-- What is being asked --
In the rows below, could you change each "Image resolution" to "Display resolution" and leave every other word as it is?

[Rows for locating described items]
---+---

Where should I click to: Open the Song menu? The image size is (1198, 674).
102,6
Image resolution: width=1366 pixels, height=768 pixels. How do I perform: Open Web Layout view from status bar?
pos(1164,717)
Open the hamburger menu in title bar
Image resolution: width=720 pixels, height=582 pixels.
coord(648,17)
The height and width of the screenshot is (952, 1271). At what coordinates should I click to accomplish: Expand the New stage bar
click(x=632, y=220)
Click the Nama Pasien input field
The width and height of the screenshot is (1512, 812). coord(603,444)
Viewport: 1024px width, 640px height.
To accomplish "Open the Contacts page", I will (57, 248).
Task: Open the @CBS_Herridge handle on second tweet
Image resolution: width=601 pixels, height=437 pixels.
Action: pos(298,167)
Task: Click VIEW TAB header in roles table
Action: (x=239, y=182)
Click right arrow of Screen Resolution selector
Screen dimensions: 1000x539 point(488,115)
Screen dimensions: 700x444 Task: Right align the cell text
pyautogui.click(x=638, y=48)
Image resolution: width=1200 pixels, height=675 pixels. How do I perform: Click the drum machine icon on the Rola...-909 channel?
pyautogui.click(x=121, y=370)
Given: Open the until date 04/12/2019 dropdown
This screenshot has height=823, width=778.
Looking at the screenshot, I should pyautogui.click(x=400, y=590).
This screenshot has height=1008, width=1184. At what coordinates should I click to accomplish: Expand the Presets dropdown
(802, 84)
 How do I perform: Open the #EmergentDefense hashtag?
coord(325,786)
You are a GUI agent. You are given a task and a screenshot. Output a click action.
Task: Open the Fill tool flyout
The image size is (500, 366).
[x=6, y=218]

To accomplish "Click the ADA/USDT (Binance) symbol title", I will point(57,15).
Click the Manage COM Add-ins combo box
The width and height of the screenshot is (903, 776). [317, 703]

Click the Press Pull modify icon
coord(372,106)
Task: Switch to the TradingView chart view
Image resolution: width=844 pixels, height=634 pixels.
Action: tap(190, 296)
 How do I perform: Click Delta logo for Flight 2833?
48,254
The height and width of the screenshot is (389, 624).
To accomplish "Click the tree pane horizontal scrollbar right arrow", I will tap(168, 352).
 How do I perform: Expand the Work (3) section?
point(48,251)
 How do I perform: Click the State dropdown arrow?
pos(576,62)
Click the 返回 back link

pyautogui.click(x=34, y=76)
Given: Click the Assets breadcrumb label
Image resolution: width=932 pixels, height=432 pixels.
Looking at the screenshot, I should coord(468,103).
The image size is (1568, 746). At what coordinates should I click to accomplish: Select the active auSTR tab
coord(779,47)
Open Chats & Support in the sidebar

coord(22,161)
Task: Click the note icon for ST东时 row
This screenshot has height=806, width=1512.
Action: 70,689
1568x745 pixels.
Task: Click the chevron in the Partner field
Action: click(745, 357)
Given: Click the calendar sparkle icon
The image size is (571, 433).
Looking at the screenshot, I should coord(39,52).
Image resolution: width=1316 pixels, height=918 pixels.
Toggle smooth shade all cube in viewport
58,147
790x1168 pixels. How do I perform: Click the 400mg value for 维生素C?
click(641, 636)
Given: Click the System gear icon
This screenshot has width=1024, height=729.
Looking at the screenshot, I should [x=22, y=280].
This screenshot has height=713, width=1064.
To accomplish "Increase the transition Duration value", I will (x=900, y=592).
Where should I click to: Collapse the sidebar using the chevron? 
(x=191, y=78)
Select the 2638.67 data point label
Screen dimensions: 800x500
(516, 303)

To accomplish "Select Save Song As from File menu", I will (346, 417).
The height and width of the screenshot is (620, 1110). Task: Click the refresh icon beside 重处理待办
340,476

---+---

-- Reply --
Where should I click to: Open the Song menu? The image size is (1198, 674).
102,6
Display resolution: width=1366 pixels, height=768 pixels. How do I perform: Open Web Layout view from status bar?
pos(1164,717)
Open the hamburger menu in title bar
Display resolution: width=720 pixels, height=582 pixels.
coord(648,17)
The height and width of the screenshot is (952, 1271). At what coordinates should I click to accomplish: Expand the New stage bar
click(x=632, y=220)
Click the Nama Pasien input field
The width and height of the screenshot is (1512, 812). coord(603,444)
Viewport: 1024px width, 640px height.
To accomplish "Open the Contacts page", I will (57, 248).
Task: Open the @CBS_Herridge handle on second tweet
Display resolution: width=601 pixels, height=437 pixels.
Action: pos(298,167)
Task: Click VIEW TAB header in roles table
Action: (x=239, y=182)
Click right arrow of Screen Resolution selector
Screen dimensions: 1000x539 point(488,115)
Screen dimensions: 700x444 Task: Right align the cell text
pyautogui.click(x=638, y=48)
Display resolution: width=1200 pixels, height=675 pixels. How do I perform: Click the drum machine icon on the Rola...-909 channel?
pyautogui.click(x=121, y=370)
Given: Open the until date 04/12/2019 dropdown
This screenshot has height=823, width=778.
Looking at the screenshot, I should pyautogui.click(x=400, y=590).
This screenshot has height=1008, width=1184. At what coordinates should I click to accomplish: Expand the Presets dropdown
(802, 84)
 How do I perform: Open the #EmergentDefense hashtag?
coord(325,786)
You are a GUI agent. You are given a task and a screenshot. Output a click action.
Task: Open the Fill tool flyout
The image size is (500, 366).
[x=6, y=218]

To accomplish "Click the ADA/USDT (Binance) symbol title", I will point(57,15).
Click the Manage COM Add-ins combo box
The width and height of the screenshot is (903, 776). [317, 703]

Click the Press Pull modify icon
coord(372,106)
Task: Switch to the TradingView chart view
Display resolution: width=844 pixels, height=634 pixels.
Action: tap(190, 296)
 How do I perform: Click Delta logo for Flight 2833?
48,254
The height and width of the screenshot is (389, 624).
To accomplish "Click the tree pane horizontal scrollbar right arrow", I will tap(168, 352).
 How do I perform: Expand the Work (3) section?
point(48,251)
 How do I perform: Click the State dropdown arrow?
pos(576,62)
Click the 返回 back link

pyautogui.click(x=34, y=76)
Given: Click the Assets breadcrumb label
Display resolution: width=932 pixels, height=432 pixels.
Looking at the screenshot, I should coord(468,103).
The image size is (1568, 746). At what coordinates should I click to accomplish: Select the active auSTR tab
coord(779,47)
Open Chats & Support in the sidebar

coord(22,161)
Task: Click the note icon for ST东时 row
This screenshot has height=806, width=1512.
Action: 70,689
1568x745 pixels.
Task: Click the chevron in the Partner field
Action: click(745, 357)
Given: Click the calendar sparkle icon
The image size is (571, 433).
Looking at the screenshot, I should coord(39,52).
Display resolution: width=1316 pixels, height=918 pixels.
Toggle smooth shade all cube in viewport
58,147
790x1168 pixels. How do I perform: Click the 400mg value for 维生素C?
click(641, 636)
Given: Click the System gear icon
This screenshot has width=1024, height=729.
Looking at the screenshot, I should [x=22, y=280].
This screenshot has height=713, width=1064.
To accomplish "Increase the transition Duration value", I will (x=900, y=592).
Where should I click to: Collapse the sidebar using the chevron? 
(x=191, y=78)
Select the 2638.67 data point label
Screen dimensions: 800x500
(516, 303)

To accomplish "Select Save Song As from File menu", I will (346, 417).
The height and width of the screenshot is (620, 1110). Task: Click the refresh icon beside 重处理待办
340,476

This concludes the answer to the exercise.